好ましくは、伸縮調節器は、ロープ8に押し付けられ、第一係止爪38と第二係止爪40とをロープ8から離れて位置させる補助プッシャ26と、補助プッシャ26をロープ8に押し付ける向きに付勢する弾性体28とを備える。
【選択図】図4
【特許請求の範囲】
【請求項1】
ロープを通されるガイドフレームと、
前記ガイドフレームに対して一方に回動して前記ガイドフレームとの間で前記ロープを挟む第一係止爪と、前記ガイドフレームに対して他方に回動して前記ガイドフレームとの間で前記ロープを挟む第二係止爪とを有する、滑り止めと
を備える、伸縮調節器。
【請求項2】
前記ロープに押し付けられ、前記第一係止爪と前記第二係止爪とを前記ロープから離れて位置させる補助プッシャと、
前記補助プッシャを前記ロープに押し付ける向きに付勢する弾性体と
を備える、請求項1に記載の伸縮調節器。

========================================================================

> 取り組む課題
- a) 本文によると、弾性体は補助プッシャをどの向きに付勢しますか。
- b) 本文から、「好ましくは、伸縮調節器は、ロ」を含む語句で始まり「を備える、請求項1に記載の伸縮調節器。」で終わる部分を、一字も変えずに改めて書き出しなさい。

========================================================================

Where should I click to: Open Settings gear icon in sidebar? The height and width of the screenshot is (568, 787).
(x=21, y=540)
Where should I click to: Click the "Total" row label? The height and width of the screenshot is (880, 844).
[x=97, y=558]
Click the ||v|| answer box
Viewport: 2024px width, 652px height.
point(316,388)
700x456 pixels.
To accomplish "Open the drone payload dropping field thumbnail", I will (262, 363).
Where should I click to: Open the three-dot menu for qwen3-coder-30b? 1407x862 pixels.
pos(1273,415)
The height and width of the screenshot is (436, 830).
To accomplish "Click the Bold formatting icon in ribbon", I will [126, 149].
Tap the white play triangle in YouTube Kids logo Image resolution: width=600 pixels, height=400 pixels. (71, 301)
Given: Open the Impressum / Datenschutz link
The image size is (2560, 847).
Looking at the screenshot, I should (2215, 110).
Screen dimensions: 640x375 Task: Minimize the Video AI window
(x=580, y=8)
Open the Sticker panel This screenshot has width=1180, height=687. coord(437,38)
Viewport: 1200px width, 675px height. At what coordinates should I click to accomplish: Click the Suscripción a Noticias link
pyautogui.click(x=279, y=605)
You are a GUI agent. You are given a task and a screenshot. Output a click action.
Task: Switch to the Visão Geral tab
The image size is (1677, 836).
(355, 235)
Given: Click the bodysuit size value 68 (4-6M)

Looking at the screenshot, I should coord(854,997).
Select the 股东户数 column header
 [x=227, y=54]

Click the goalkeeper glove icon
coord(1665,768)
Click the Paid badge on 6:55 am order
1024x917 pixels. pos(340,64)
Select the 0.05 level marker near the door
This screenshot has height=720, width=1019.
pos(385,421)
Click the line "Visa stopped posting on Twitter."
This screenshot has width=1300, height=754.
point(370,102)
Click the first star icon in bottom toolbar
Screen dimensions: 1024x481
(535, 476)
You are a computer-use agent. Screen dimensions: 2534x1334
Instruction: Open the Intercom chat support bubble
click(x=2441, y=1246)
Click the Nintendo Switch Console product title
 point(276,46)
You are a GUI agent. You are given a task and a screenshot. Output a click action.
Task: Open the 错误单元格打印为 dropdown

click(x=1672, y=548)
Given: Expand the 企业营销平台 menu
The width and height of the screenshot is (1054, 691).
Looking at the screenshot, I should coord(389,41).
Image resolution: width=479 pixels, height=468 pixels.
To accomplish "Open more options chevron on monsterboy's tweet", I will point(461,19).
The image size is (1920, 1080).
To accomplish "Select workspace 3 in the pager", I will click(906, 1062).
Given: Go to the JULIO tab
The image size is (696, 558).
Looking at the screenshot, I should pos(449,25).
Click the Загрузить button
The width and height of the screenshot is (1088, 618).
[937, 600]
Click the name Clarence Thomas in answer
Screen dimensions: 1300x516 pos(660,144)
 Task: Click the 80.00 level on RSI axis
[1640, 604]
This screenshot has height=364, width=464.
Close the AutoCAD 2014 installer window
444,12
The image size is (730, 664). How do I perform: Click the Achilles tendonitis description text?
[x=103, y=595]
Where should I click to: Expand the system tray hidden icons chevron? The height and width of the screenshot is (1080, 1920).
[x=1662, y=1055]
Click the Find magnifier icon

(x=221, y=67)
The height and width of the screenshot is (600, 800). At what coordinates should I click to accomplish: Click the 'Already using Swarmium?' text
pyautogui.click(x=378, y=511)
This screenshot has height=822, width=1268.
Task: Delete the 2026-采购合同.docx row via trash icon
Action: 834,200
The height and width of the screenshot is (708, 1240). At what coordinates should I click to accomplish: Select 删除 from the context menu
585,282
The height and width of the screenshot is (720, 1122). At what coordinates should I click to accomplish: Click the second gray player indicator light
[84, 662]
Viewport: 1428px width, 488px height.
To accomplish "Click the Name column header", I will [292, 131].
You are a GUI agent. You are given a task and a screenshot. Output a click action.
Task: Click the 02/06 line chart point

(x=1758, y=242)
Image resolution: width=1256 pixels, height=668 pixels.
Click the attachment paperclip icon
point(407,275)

========================================================================

> 課題別の解答
- a) 補助プッシャをロープに押し付ける向きです。

- b)
好ましくは、伸縮調節器は、ロープ8に押し付けられ、第一係止爪38と第二係止爪40とをロープ8から離れて位置させる補助プッシャ26と、補助プッシャ26をロープ8に押し付ける向きに付勢する弾性体28とを備える。
【選択図】図4
【特許請求の範囲】
【請求項1】
ロープを通されるガイドフレームと、
前記ガイドフレームに対して一方に回動して前記ガイドフレームとの間で前記ロープを挟む第一係止爪と、前記ガイドフレームに対して他方に回動して前記ガイドフレームとの間で前記ロープを挟む第二係止爪とを有する、滑り止めと
を備える、伸縮調節器。
【請求項2】
前記ロープに押し付けられ、前記第一係止爪と前記第二係止爪とを前記ロープから離れて位置させる補助プッシャと、
前記補助プッシャを前記ロープに押し付ける向きに付勢する弾性体と
を備える、請求項1に記載の伸縮調節器。